Während der Nachkriegsperiode spielte der Staat in Österreich eine wichtige Rolle in der Organisation der wirtschaftlichen Entwicklung.
Das öffentliche Eigentum an der verstaatlichen Industrie und den Banken basierte auf zwei Verstaatlichtengesetzen, die 1946 und 1947 verabschiedet wurden. Zu dieser Zeit gab es einen breiten politischen Konsens über die Verstaatlichung.

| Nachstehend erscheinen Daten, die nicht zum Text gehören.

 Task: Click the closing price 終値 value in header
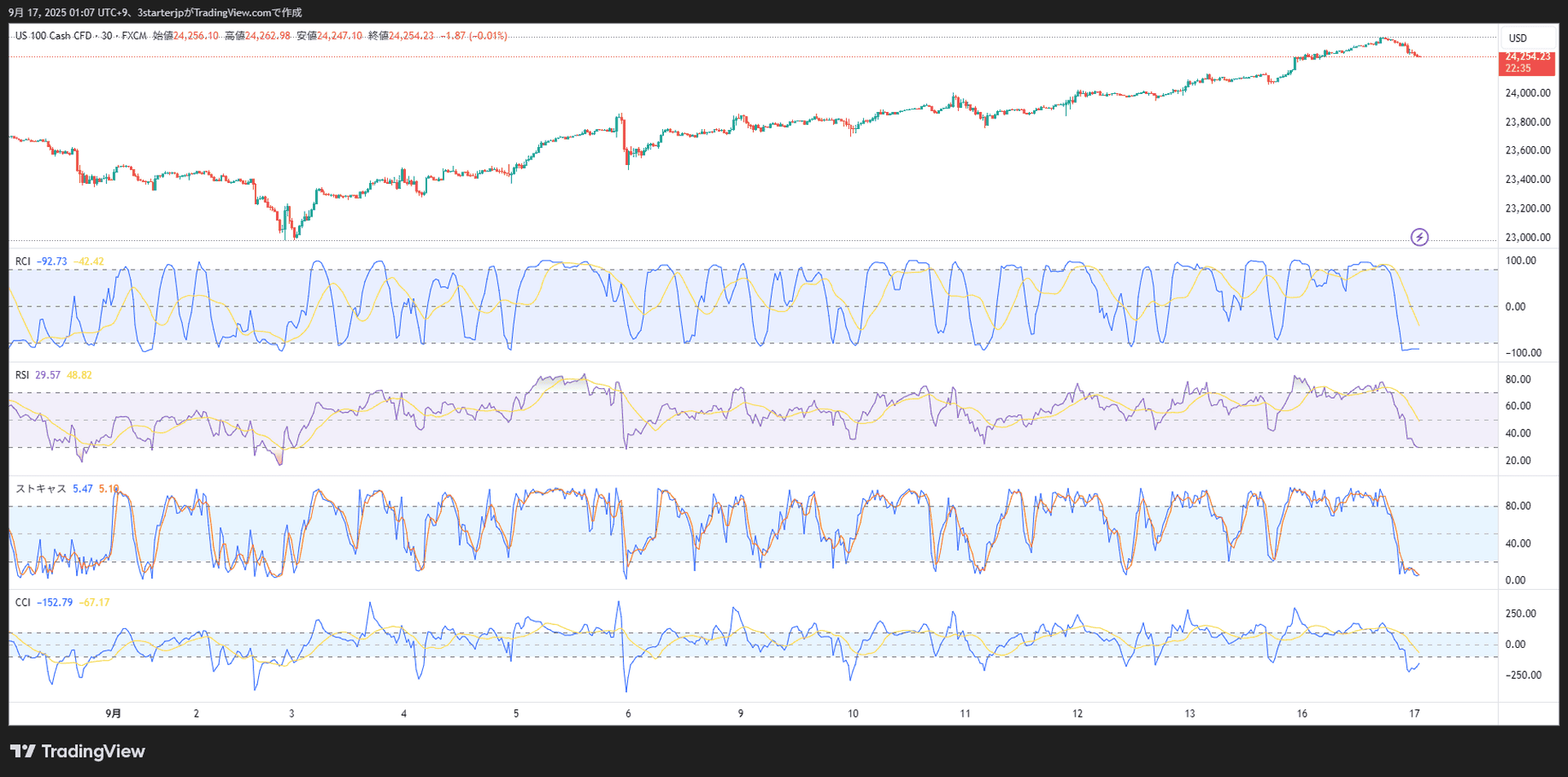click(x=411, y=36)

Auch weil sie befürchteten, dass die Betriebe im deutschen Eigentum von den Alliierten als Kompensation für die Kriegsausgaben konfisziert werden. (Christoph Hermann, Roland Atzmüller, Hg., „die Dynamik des österreichischen Modells“, Brüche und Kontinuitäten im Beschäftigungs- und Sozialsystem, FORBA-Forschung, edition sigma, 2009, S. 21).

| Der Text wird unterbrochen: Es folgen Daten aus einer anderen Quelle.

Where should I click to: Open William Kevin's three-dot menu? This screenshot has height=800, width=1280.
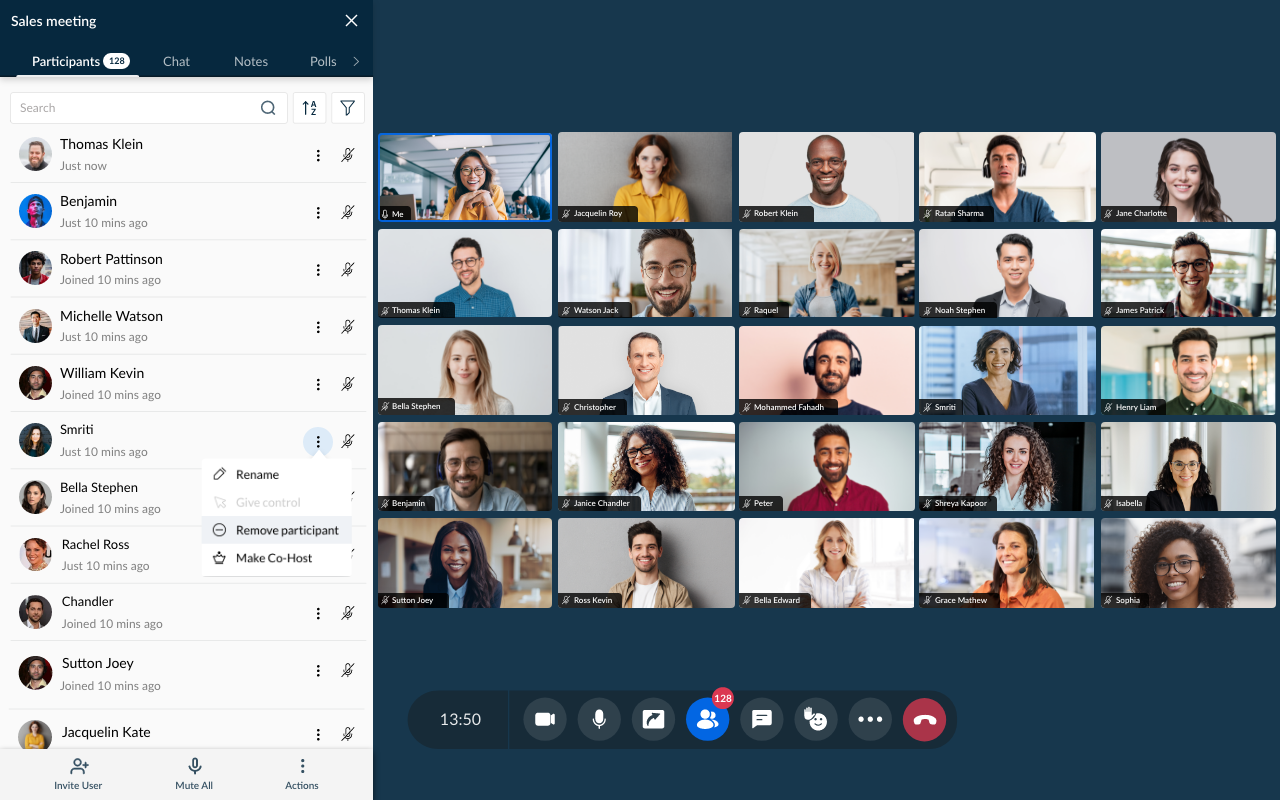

Bis in die 1970 Jahre gehörte dem Staat fast ein Drittel des Aktienbesitzes, darunter Firmen im Bergbau, in der Grundstoffindustrie und im Bankensektor.
Etwa ein Viertel des österreichischen Bruttosozialprodukts wurde von staatlichen Betrieben erzeugt. (Beer et al. 1991)
Die Endfertigung war offiziell aus dem Verstaatlichtengesetz ausgenommen.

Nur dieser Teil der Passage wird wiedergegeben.